Understanding where your users came from and what prompted them to become customers involves gathering as much data as possible. Although it would be ideal to get inside every user's head to understand their motivations, we still have a number of tools at our disposal. These tools provide insights that help us piece together a comprehensive picture of our customer acquisition paths. Some common sources of data include browser headers, which tell us what website referred a user to our site. Deep link providers like Adjust, Appsflyer, and Branch help track how deep links were triggered. Survey data, although underutilized, can be valuable after a transaction or sign-up has occurred, by asking users how they heard about your product. Data from paid marketing channels like Meta and Google, as well as data you append to URLs like UTM parameters, can show what campaigns led to user conversions. Promo codes can also link users to specific acquisition sources.
Once data is collected, it is essential to store it in one place, like a database designed to log user sessions and other relevant data without overwriting previous entries. The objective is to analyze three types of attribution: aggregate attribution, individual attribution, and session attribution. Aggregate attribution involves looking at the overall data to determine which channels brought in the bulk of customers, without delving into individual user data. It is probabilistic. Individual attribution focuses on understanding what prompted specific users, like myself, Casey, to start using the product. Session attribution helps identify the sources of individual sessions, which may not relate to the initial acquisition but are vital for understanding user behavior on specific visits. The latter two we should try to be definitive on.
Each type of attribution provides different insights. For example, aggregate attribution indicate our best guess of % of users that came from an acquisition source like Meta, while individual attribution shows specific users cohorted by acquisition channel to understand lifetime value by channel. This allows different targets for cost per acquisition based on the source's effectiveness, reflected in user lifetime values. Building an attribution model is the next step. This model might be last touch, first touch, multi-touch, or rules-based to determine attributions. Smaller startups often start with simpler models and evolve to more sophisticated ones as they grow. A rules-based model ranks data sources by reliability, such as prioritizing UTM parameters, deep links, and browser headers in a particular order based on our confidence in those sources. I usually recommend this method for scaling startups, with incrementality testing for certain channels.

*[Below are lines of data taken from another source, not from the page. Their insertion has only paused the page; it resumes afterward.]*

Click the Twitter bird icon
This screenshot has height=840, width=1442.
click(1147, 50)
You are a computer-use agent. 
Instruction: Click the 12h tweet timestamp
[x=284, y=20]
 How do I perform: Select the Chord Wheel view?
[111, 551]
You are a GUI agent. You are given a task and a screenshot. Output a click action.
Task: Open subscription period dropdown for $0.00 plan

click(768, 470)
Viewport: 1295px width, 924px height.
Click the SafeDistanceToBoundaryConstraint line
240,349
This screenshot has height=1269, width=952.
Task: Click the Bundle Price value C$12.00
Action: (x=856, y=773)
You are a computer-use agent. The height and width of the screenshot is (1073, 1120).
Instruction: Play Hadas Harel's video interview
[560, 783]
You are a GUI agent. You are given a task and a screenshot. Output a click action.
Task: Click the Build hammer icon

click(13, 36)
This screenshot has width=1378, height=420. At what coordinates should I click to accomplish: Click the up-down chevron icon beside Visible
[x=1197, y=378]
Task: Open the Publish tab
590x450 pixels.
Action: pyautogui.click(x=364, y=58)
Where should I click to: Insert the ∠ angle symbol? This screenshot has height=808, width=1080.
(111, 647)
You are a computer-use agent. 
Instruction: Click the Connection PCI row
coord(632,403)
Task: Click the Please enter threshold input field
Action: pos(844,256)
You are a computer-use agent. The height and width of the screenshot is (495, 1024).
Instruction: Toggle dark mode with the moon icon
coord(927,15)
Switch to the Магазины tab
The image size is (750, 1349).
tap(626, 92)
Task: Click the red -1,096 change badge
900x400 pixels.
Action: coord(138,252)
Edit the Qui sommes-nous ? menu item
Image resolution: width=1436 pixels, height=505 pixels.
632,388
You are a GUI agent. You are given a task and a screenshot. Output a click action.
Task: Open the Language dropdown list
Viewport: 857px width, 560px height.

By combining these sources in a structured approach, you can estimate your aggregate, user-based, and session-based attributions more accurately. For aggregate attribution, even when you leverage all of these sources, there will be a remainder, which most companies call direct traffic. This is a mistake. Direct is not a channel. You should estimate what caused the direct traffic based on the other data sources. I like to statistically apply my “how you heard about us” survey responses to people that didn’t answer the survey as one way of handling this. In conclusion, focusing on attribution, particularly after achieving product-market fit, is crucial. As you refine your attribution strategies over time, you will gain better insights and confidence in growing your business sustainably.